▶ WHAT IS BEING ASKED
Pull out each line of the entries below that contains the word "dropdown", with upper and lower case counting.

═══

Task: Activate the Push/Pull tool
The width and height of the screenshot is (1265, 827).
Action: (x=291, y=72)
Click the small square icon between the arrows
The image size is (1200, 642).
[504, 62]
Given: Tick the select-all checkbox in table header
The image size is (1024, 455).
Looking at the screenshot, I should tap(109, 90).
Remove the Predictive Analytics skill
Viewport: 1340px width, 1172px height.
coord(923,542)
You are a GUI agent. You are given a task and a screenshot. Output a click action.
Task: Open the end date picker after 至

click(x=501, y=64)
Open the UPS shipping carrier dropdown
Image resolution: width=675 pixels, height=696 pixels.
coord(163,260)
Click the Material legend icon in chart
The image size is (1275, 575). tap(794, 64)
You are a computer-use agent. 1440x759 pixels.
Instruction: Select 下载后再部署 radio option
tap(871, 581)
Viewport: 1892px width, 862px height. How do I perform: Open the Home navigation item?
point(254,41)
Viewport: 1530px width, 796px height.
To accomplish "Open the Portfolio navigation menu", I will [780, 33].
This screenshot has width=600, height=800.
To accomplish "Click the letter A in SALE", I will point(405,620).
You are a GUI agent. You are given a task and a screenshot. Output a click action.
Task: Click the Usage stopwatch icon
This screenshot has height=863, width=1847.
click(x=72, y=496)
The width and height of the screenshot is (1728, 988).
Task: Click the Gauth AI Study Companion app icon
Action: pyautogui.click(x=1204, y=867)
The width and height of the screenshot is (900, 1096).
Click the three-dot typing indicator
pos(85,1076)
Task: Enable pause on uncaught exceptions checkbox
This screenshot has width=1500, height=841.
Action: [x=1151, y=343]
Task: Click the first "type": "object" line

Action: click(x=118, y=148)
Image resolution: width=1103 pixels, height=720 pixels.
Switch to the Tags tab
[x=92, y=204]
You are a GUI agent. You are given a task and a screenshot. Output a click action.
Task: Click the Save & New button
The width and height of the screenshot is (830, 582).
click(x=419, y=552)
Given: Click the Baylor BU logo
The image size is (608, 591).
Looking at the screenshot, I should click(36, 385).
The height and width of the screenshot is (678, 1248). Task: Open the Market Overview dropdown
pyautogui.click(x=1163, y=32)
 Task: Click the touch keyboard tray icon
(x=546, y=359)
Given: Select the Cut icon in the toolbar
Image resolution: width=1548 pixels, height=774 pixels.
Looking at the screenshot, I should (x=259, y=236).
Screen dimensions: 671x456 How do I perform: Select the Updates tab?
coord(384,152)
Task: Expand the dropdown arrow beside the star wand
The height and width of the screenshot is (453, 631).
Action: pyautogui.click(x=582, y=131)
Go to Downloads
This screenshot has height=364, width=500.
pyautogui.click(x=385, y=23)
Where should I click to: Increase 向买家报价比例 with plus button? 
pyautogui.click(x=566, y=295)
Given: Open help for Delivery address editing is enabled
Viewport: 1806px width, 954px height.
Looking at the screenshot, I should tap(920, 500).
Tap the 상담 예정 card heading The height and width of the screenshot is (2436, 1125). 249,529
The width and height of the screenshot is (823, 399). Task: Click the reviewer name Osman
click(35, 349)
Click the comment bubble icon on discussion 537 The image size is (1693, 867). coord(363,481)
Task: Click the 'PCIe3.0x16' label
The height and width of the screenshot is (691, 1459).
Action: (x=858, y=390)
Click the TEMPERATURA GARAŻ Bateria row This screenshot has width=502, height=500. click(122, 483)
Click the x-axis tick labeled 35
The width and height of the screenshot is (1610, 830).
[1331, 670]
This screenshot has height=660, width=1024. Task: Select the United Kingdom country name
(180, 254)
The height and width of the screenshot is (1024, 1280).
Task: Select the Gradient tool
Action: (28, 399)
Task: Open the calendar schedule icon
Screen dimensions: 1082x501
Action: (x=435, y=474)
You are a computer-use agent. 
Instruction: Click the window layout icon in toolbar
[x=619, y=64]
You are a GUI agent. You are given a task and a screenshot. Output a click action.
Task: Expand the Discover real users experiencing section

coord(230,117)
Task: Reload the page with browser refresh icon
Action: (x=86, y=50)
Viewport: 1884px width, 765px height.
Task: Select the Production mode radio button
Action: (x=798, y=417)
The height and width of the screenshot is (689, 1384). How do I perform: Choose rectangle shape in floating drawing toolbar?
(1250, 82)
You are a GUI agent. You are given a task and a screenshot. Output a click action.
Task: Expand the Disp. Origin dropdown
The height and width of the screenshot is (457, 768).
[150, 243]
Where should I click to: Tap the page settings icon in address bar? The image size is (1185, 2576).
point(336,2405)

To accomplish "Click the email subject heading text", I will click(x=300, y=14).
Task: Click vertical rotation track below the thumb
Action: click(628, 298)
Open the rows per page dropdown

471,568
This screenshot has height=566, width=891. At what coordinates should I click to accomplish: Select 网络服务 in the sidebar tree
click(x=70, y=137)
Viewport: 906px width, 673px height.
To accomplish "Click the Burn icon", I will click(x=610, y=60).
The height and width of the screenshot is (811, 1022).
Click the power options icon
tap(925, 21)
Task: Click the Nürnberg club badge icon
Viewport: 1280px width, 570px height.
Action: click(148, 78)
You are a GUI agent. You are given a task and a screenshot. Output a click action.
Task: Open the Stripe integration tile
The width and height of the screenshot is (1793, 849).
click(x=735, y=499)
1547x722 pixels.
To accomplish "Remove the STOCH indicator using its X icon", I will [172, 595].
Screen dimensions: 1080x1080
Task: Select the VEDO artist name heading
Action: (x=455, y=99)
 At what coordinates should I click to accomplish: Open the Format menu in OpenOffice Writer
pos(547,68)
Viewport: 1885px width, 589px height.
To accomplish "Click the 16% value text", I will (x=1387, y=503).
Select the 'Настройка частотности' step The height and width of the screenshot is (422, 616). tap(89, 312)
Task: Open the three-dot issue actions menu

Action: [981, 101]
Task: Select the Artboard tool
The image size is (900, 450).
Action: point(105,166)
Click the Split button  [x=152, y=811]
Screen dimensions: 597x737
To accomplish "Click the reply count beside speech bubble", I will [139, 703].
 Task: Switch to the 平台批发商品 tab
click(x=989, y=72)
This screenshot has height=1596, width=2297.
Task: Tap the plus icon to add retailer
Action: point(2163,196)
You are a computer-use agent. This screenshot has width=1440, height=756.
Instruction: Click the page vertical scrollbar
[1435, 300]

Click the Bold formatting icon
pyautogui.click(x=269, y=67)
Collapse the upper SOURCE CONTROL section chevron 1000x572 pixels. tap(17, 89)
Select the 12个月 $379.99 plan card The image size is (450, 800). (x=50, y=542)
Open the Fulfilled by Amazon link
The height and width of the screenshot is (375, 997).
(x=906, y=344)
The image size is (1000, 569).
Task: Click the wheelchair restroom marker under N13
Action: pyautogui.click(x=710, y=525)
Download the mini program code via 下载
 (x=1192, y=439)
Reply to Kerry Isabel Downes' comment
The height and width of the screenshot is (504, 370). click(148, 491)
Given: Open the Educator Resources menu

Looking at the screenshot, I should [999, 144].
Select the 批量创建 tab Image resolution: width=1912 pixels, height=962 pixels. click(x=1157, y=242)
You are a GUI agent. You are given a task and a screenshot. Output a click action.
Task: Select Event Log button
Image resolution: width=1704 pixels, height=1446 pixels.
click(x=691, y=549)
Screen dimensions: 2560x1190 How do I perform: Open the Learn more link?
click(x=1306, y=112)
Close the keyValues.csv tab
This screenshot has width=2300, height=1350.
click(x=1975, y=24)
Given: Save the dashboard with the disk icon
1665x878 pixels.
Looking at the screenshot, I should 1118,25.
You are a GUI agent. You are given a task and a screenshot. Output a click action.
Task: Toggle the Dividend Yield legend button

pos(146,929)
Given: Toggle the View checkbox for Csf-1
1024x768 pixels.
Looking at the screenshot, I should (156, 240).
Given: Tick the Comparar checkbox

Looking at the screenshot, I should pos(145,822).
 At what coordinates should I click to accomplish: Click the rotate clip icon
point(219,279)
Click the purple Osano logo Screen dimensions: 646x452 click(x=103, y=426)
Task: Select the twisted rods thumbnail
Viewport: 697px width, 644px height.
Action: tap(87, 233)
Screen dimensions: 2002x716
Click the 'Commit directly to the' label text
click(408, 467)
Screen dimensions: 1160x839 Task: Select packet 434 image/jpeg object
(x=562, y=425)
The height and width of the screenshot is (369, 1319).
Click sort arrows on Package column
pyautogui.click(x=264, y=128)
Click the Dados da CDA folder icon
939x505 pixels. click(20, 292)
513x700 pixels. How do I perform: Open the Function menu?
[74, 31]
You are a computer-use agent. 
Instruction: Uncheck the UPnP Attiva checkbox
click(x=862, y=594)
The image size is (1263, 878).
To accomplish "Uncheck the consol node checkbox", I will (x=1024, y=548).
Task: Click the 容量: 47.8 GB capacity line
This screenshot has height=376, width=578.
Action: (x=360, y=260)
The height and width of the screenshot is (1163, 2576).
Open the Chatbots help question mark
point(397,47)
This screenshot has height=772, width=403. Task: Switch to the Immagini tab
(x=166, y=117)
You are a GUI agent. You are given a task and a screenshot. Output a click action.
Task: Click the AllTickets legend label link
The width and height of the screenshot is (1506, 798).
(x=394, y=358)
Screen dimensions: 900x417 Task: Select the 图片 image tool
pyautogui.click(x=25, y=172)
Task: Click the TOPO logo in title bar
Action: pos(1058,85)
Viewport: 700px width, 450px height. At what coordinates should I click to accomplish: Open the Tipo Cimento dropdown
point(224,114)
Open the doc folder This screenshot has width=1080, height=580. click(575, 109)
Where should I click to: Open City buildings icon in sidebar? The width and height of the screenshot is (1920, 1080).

═══

▶ SOLUTION
Open the UPS shipping carrier dropdown
The height and width of the screenshot is (678, 1248). Task: Open the Market Overview dropdown
Task: Expand the dropdown arrow beside the star wand
Task: Expand the Disp. Origin dropdown
Open the rows per page dropdown
Viewport: 700px width, 450px height. At what coordinates should I click to accomplish: Open the Tipo Cimento dropdown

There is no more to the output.